Audit existing mobile UI (WeChat mini-program / H5 / app) for FIELD low-visibility conditions — low light, glare, gloves, wet hands, vibration — and emit a structured, implementer-ready handoff DOCUMENT SET (findings by severity + prioritized fix recommendations). Runs a deterministic analyzer plus a bounded visual/browser pass; scopes to specific page(s)/component(s) for cheap multi-round re-runs. NEVER edits the target — it hands documents to another agent to apply. Use when someone has an existing field/industrial UI and wants it checked for contrast, tap-target size, color-only state, or icon-only buttons, and wants a fix plan. Triggers: "审计这个界面在低光/眩光/戴手套下是否清晰可点, 给我修改建议文档", "audit this field UI and hand me a fix plan", "check only <page/component> for low-visibility issues", "$low-visibility-fix". Not for: editing/fixing the files directly (this skill produces docs, an implementer applies them); designing a new UI from scratch; disability/screen-reader a11y (colorblind, low-vision); generic CSS review with no low-visibility angle.

Install

openclaw skills install low-visibility-fix

Low-Visibility UI Audit → Handoff Docs

Audit existing mobile UI for field low-visibility conditions — environmental (low light, glare) + physical (gloves, wet hands, vibration) — and emit a structured handoff document set for another agent to implement. Field conditions only; disability/a11y populations are out of scope — redirect them.

This skill never edits the target. Its stable, must-always-succeed deliverable is the doc set (audit.json + report.md), written only to the out dir. It is built to run many rounds on a scoped subset — keep each run bounded (targeted pages/components, capped scan).
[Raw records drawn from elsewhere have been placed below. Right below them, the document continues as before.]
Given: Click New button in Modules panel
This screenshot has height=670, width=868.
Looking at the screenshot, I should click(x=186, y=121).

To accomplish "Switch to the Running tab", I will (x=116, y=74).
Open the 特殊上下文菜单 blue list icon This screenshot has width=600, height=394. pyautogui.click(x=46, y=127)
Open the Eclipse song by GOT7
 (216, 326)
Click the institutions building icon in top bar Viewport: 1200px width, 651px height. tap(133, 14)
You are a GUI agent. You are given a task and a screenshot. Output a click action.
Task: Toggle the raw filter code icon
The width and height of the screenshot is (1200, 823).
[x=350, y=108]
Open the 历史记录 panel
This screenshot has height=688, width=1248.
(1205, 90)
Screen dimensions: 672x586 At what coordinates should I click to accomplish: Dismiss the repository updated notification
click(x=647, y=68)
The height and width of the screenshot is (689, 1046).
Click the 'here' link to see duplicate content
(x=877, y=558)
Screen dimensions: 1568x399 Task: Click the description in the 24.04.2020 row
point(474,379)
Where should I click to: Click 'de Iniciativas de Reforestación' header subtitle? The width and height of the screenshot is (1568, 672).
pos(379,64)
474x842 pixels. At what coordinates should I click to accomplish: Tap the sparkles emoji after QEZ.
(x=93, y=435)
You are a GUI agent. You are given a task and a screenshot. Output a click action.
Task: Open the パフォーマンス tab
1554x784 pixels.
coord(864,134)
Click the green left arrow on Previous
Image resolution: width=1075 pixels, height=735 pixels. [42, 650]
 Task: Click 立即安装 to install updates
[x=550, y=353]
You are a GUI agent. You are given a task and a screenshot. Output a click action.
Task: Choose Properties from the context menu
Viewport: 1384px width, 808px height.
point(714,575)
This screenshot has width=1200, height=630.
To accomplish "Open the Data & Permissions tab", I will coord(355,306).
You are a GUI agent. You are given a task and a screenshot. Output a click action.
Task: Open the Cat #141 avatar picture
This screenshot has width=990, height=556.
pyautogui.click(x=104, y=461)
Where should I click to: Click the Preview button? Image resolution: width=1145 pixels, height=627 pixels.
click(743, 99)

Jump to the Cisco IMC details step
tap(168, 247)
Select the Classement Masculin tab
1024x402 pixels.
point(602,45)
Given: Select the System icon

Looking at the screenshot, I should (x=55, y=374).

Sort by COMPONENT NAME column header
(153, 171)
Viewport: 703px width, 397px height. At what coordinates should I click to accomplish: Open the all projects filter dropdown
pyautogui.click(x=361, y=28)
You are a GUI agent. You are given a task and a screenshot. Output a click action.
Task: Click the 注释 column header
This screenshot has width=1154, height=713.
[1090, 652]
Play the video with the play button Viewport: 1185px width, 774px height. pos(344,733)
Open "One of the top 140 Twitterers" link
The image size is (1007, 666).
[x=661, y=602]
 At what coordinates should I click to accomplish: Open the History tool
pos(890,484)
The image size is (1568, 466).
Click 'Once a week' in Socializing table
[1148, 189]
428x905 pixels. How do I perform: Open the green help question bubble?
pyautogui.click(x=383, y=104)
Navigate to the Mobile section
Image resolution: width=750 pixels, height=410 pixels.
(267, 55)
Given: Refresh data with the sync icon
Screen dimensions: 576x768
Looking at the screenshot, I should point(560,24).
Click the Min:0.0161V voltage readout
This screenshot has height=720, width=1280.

Protocol — analyze, document, hand off (never edit the target)

  1. Scope — confirm a field low-visibility audit of an EXISTING mobile UI; else redirect (new design / a11y / generic CSS = out of scope). Read the targeted request (--pages, --selector); with none, a bounded default scan.
  2. Preflight — locate the in-scope files for the targeted scope only: H5 .html/.css, or mini-program .wxml/.wxss. Pick the visual-pass render method (rules/visual-pass.md); if none is available, degrade — still emit docs.
  3. Analyzepython3 scripts/audit.py <target> [--pages a,b] [--selector .x] [--css sheet.wxss]. Deterministic findings thresholded by design-tokens.json.
  4. Visual pass (bounded) — render the targeted page(s) at a mobile viewport, resolve the needs_judgment long tail by visual reasoning, label visual findings as estimates. Never fabricate a ratio.
  5. Synthesizeaudit.py writes the doc set to the out dir (default <target>/.lv-audit/). Confirm audit.json validates and every section is present, including the zero-findings "clean" doc.
  6. Report — summarize findings by severity, point at the doc paths + residual needs_judgment, suggest the next-round scope. Do not edit the target.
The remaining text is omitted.